I was almost surprised at how often I found myself laughing at Brad Pitt's character's facial expressions, he was really great as Lt. Aldo Raine. Mélanie Laurent was also fantastic as the brave, intelligent and dedicated, escaped Jewish Frenchwoman named Shosanna who owns a little movie theater in Nazi occupied France. I loved her character even more when she was putting on her war paint to the tune of David Bowie's "Cat People" (Putting Out Fire). There is a scene where Shosanna is unwillingly and unexpectedly sitting at a table with the Colonel Hans Landa (Christopher Waltz), the Nazi Gestapo who slaughtered her entire family as she escaped from her temporary refuge under the floorboards of a family of dairy farmers. They sit and discuss plans of having a "National Pride" film premiered at her theater, as soon as Col. Landa excuses himself from the table and appears to be out of sight, Shosanna lets out this hysterical noise of minor hyperventilation which was so devastatingly real. In that short scene following some tense dialogue Mélanie Laurent cemented herself in my mind as a brilliant actor capable of bringing realistically human reactions to tense situations. I really can not get over her performance. Her character at first glance almost seems underdeveloped but in that lack of on-screen explanations she lets us all know exactly what is going on and what has gone on through expressive interactions using her physical expressions and most importantly, her eyes.

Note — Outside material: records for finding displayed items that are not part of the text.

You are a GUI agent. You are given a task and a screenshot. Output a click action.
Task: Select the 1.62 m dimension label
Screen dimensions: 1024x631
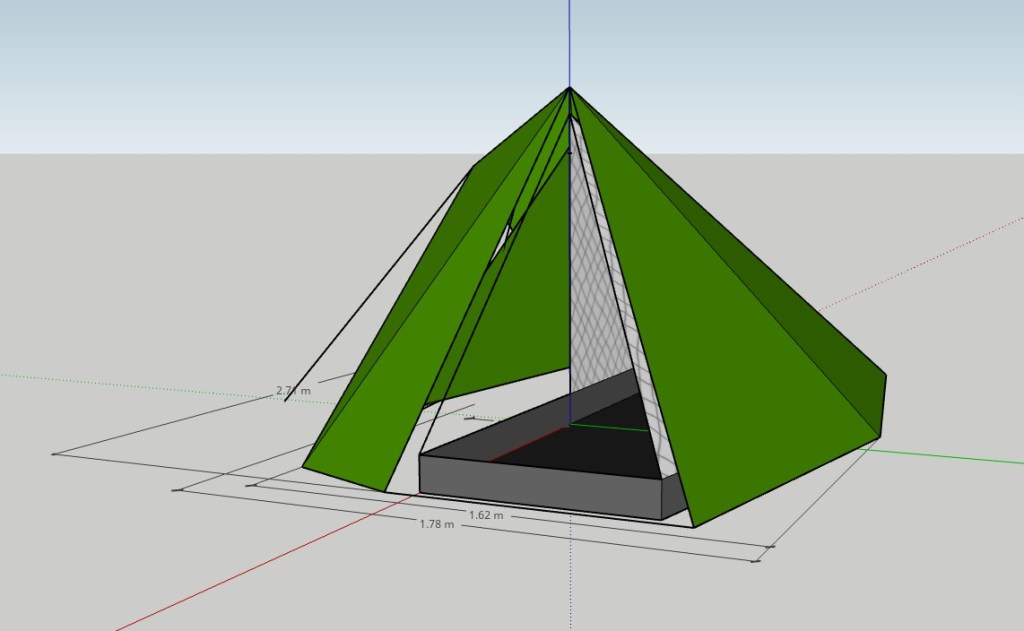coord(485,515)
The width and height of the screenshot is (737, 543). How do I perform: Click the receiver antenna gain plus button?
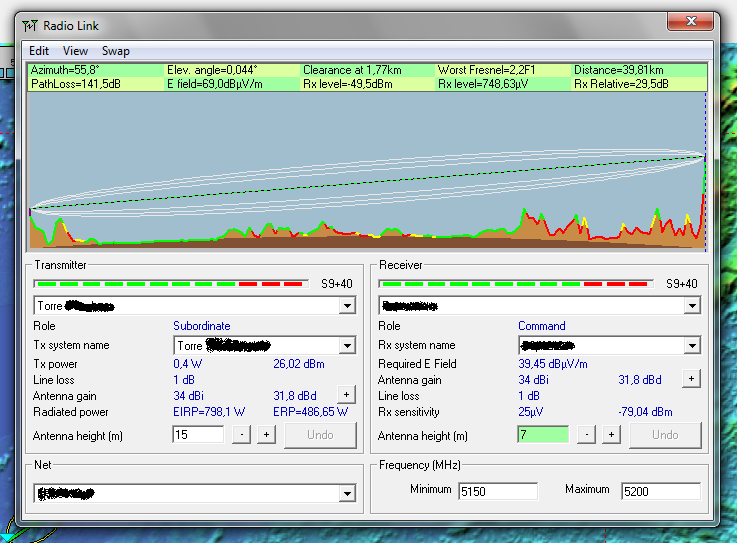(690, 379)
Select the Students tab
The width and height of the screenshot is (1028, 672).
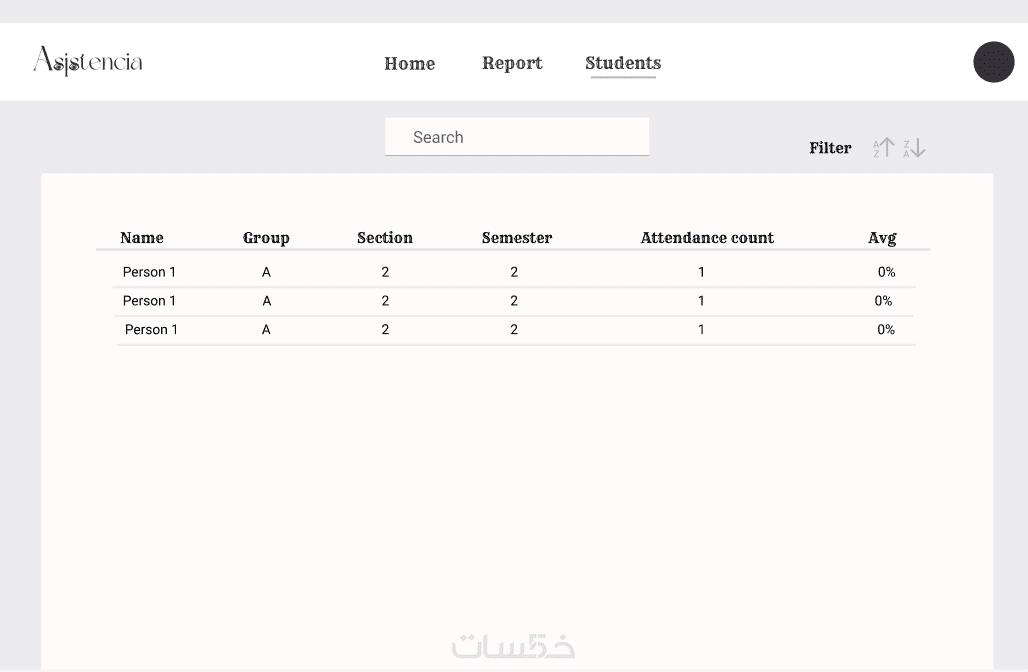(x=623, y=63)
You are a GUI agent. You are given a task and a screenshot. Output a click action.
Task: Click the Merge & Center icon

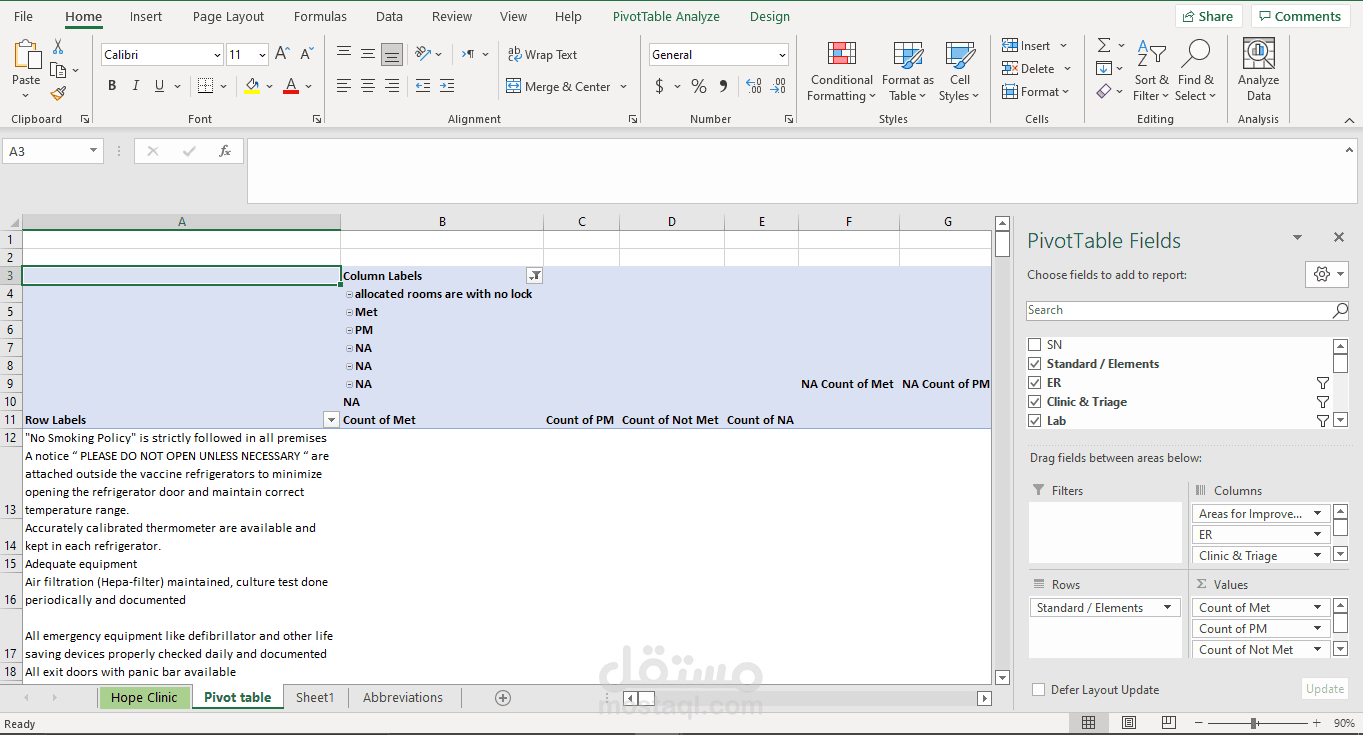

That, my friends, is natural talent.

Even Eli Roth, who I normally find loathsome when in front of the camera [instead of behind] managed to be in his most agreeable role. Roth as "The Bear Jew" was a much better fit than his appearance in Death Proof. I feel like I have to also acknowledge August Diehl for being simultaneously splendidly despicable as a Nazi and devastatingly handsome.

If Quentin Tarantino continues to rewrite tragic history and make it into a fun, vengeance-filled 2 hours, you won't find me complaining one little bit.

For the record, Col. Hans Landa takes his espresso with two teaspoons of sugar.